2. The method of claim 1, wherein each valid user inputs the local observation information of the current time slot and the action of the previous time slot into the intelligent agent network for calculation, so as to obtain a local utility function of each valid user, and the method comprises the following steps:

3. The method of claim 1, wherein the action input of the previous time slot is obtained by selecting an access channel for data transmission according to local observation information of the previous time slot and making a decision according to a feedback result received from the data transmission, and the method comprises:

4. The method of claim 3, wherein the data transmission result comprises a data transmission success result and a data transmission failure result;

5. The method of claim 4, wherein analyzing the communication condition of the access channel according to the data transmission failure result to obtain a negative feedback result and a non-feedback result comprises:

6. The method of claim 5, wherein the act of making a decision based on the feedback result to obtain a last timeslot comprises:

making a decision according to the positive feedback result to obtain the action of the last time slot, namely selecting the access channel for communication;

and making a decision according to the negative feedback and non-feedback results to obtain the action of the last time slot, namely selecting other channels for communication.

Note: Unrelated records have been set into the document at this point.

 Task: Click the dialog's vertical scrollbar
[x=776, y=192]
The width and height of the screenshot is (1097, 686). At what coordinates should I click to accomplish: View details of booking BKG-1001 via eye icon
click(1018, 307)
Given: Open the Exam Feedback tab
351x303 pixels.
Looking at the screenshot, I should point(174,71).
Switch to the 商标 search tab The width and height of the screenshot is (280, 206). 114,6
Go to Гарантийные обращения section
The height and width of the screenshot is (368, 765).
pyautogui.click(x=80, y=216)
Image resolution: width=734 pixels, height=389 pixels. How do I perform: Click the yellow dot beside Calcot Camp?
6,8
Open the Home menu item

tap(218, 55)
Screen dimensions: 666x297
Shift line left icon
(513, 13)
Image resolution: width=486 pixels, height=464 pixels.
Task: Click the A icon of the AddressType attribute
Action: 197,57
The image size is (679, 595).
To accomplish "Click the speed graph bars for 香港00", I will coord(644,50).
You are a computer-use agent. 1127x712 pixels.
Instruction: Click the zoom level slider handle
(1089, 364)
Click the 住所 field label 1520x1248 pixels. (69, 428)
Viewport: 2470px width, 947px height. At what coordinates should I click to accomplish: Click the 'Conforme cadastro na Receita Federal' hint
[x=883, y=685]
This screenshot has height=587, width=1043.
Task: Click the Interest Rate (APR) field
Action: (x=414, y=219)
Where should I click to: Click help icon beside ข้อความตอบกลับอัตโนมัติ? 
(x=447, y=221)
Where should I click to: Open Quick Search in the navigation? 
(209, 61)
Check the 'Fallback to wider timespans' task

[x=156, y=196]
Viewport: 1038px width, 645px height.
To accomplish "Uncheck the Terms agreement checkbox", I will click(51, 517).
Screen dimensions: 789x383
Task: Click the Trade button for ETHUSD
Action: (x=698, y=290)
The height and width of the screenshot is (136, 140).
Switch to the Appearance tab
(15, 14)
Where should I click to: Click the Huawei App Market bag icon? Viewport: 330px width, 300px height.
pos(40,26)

7. The method of claim 1, wherein the step of all legal users fusing the local utility function input into a hybrid network in a central controller to obtain a joint utility function comprises:

all legal users input the local utility function into a mixed network in a central controller for fusion to obtain a combined utility function; the joint utility function comprises historical observation action sets of all intelligent agent networks, action sets of current time slots and joint strategies;

8. The method of claim 7, wherein coordinating the relationship between the joint utility function and the local utility function according to a hyper-network in the hybrid network such that the joint utility function and the local utility function of each legitimate user satisfy monotonicity, comprises:

inputting a global environment state into a hyper-network in the hybrid network for calculation to obtain a bias parameter and a nonnegative weight parameter of the hybrid network;

9. The method of claim 1, wherein training and updating the combined utility function according to a utility function approximation algorithm to obtain an optimal combined utility function comprises:

and inputting the combined utility function and a target network utility function into a pre-constructed loss function for calculation, and training and updating the combined utility function by minimizing the loss function to obtain an optimal combined utility function, wherein the optimal combined utility function comprises an optimal combined strategy.

10. A distributed interference avoidance apparatus for a multi-user scenario, the apparatus comprising:

the training module is used for inputting the local observation information of the current time slot and the action of the previous time slot into the intelligent agent network for calculation by each legal user to obtain a local utility function of each legal user; the action input of the previous time slot is obtained by selecting an access channel for data transmission according to the local observation information of the previous time slot and making a decision according to a feedback result received by the data transmission; all legal users input the local utility function into a mixed network in a central controller for fusion to obtain a combined utility function, and the combined utility function is trained and updated according to a utility function approximation algorithm to obtain an optimal combined utility function; wherein the optimal joint utility function comprises an optimal joint strategy;

and the interference avoidance module is used for distributing the optimal combined strategy to each legal user by the central controller to obtain the optimal interference avoidance strategy corresponding to each legal user, and the legal users autonomously decide a communication channel according to the optimal interference avoidance strategy to carry out data transmission.